The Mercedes driver, the sport’s record polesitter and race winner, qualified sixth for the Turkish Grand Prix — a race returning for the first time since 2011 and Hamilton’s first chance to clinch the title.
Until Saturday the Briton’s lowest start position of 2020 was fifth.
The only other driver who can mathematically still take the title, team mate Valtteri Bottas, was even further behind however.
The Finn, who is 85 points adrift and must score at least eight points more than Hamilton to stay in contention with three races remaining after Turkey, will start ninth.
Should Bottas stay behind on Sunday, then Hamilton will join Ferrari great Michael Schumacher as the sport’s only seven times champions.
Bottas has to finish in the top six to have any chance, even if Hamilton fails to score.

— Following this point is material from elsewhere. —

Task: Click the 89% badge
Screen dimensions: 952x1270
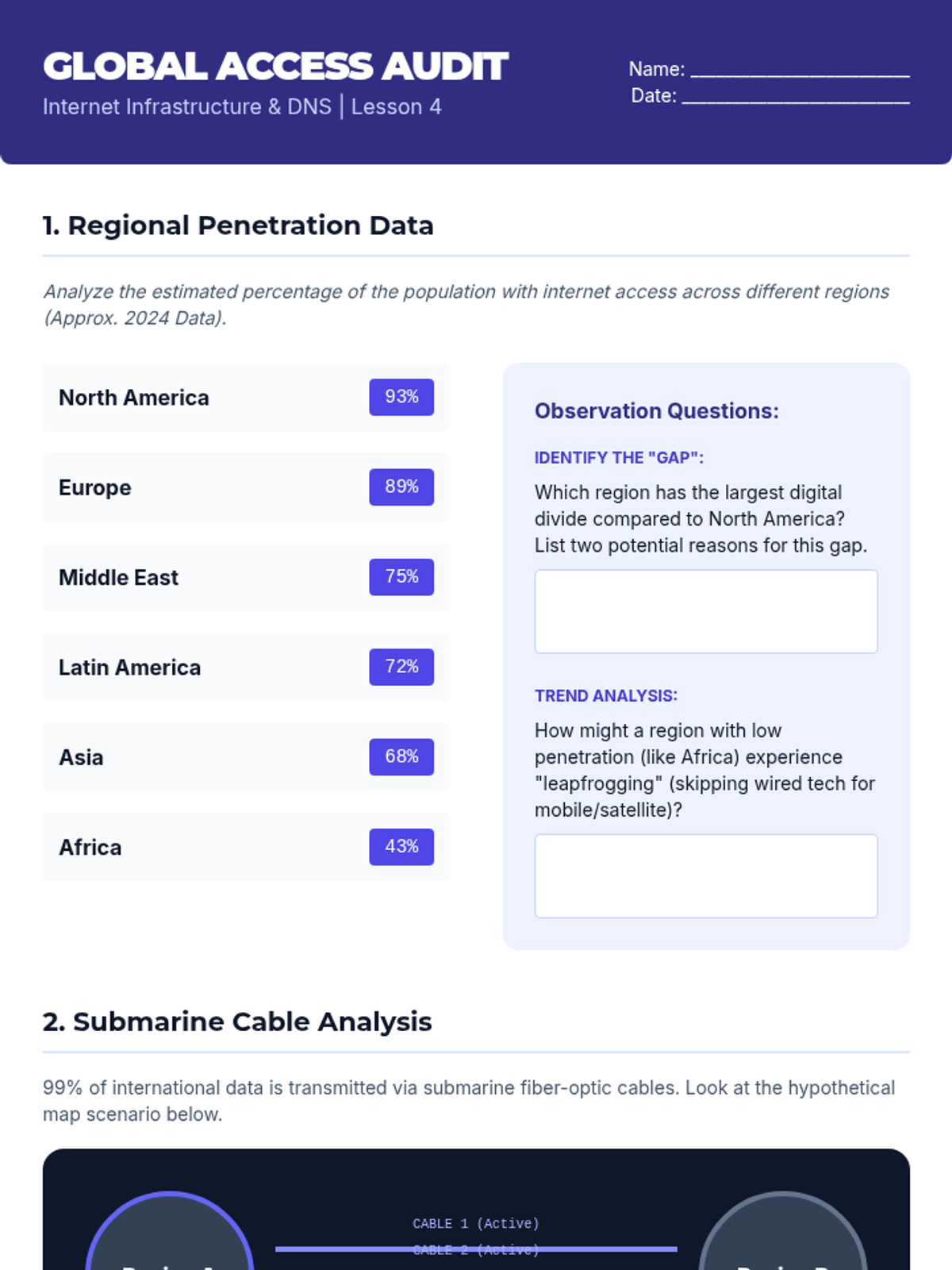Action: 401,487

If the Finn crashes out, it is game over.
Adding to Bottas’s problems is a track so slippery, due to cold temperatures and freshly-laid asphalt, that drivers have compared the surface to an ice rink — an effect made worse by rain.
Even Red Bull’s Max Verstappen, who starts on the front row alongside Racing Point’s Lance Stroll on pole position, saw little scope for overtaking.
“I think it’s just very hard to pass around here because there is only one line, so you can’t really go off line because you lose a lot of grip,” said the Dutch driver.
Bottas has beaten Hamilton on track only three times in 13 races this season.
“It’s going to be an interesting race. You never know what’s going to happen,” said the Finn.